NLP Tools using simple word counting techniques

October 1, 2021

AWK

awk is programming language that was explicitly designed to handle text processing (CITE). It is old (CITE) and very fast (CITE comparison to C?).

It does not need to be compiled, arrays can be instantiated on-the-fly and its syntax is very similiar to bash.

‘awk -f’ allow to run files.

Tokenizer

To split a text into a number of discrete “words” (more formally we call these tokens), we employ a tokenizer. FILE should contain one text per line, therefore we made sure with jq above that no line contains a “\n” (newline) character. Usually, we store our data as “tabulator seperated values” (TSVs), to avoid problems along the way we also remove “\t” (tabulator) character. We use regular expressions (“Regular expression,” 2020) to remove hyperlinks, references of users (on Twitter), punctuation, quotes and additional special characters.

awk -vORS='\t' -F' ' '{gsub(/^"|"$|""|\.|\,|\!|\?|\:|\;|‘|"|'\''|&amp|
  “|”|-|➡️|→|↓|http[a-zA-Z0-9\:/.]+|#[a-zA-Z0-9]+|@[a-zA-Z0-9:_'\''’]+
  |…/,"");gsub(/\s{2,}/," ");split($0,m); for(i in m) print tolower($i);
  printf "\n"}' FILE | sed s'/\t$//' > FILE_CONTAINING_TOKENIZED_TEXT

Exact Matching

Stemming

We stem text using the “Porter stemmer” (Porter, 1980/2006).

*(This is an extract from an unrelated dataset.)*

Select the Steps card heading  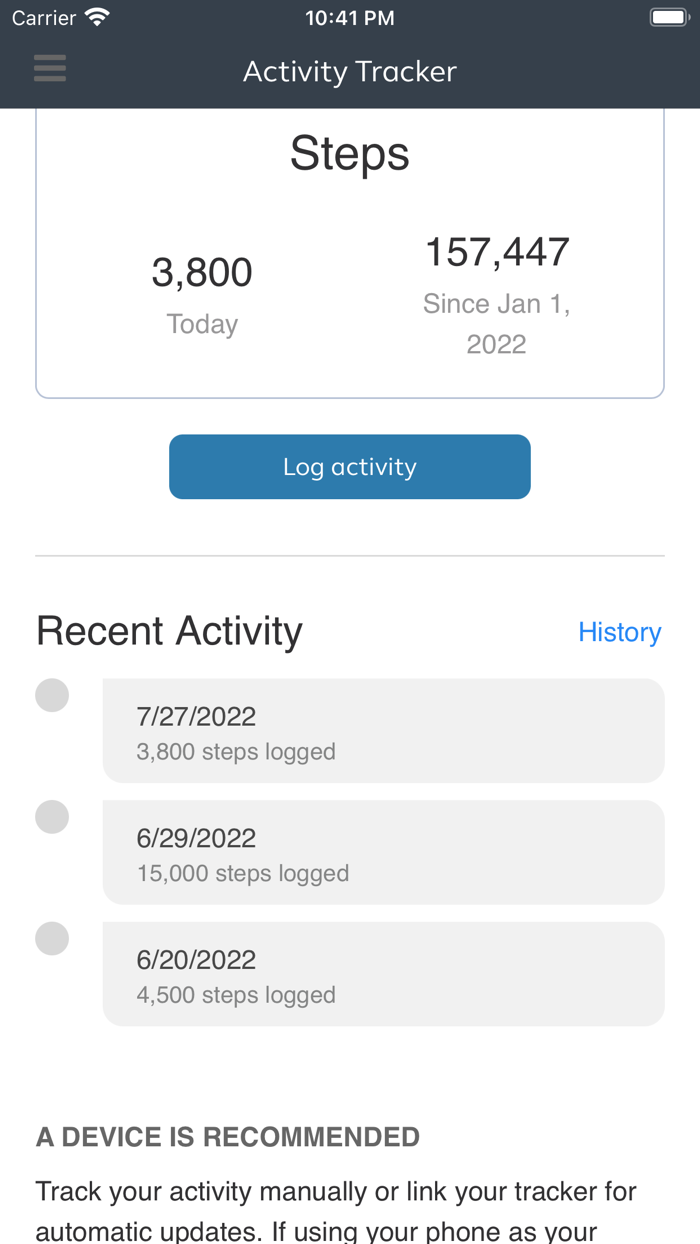click(x=350, y=152)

An awk implemention can be downloaded on https://tartarus.org/martin/PorterStemmer/ as awk.txt to used in the following way.

awk -F"\t" -f awk.txt FILE_CONTAINING_TOKENIZED_TEXT >
  FILE_CONTAINING_STEMMED_TEXT

Dictionary Matching Script

This script performs exact matching of one of the dictionary files of Sections @ref(sentlex) on a file that consists of one tokenized file per line. Its output is the average value for valence, arousal and dominance per token for each line.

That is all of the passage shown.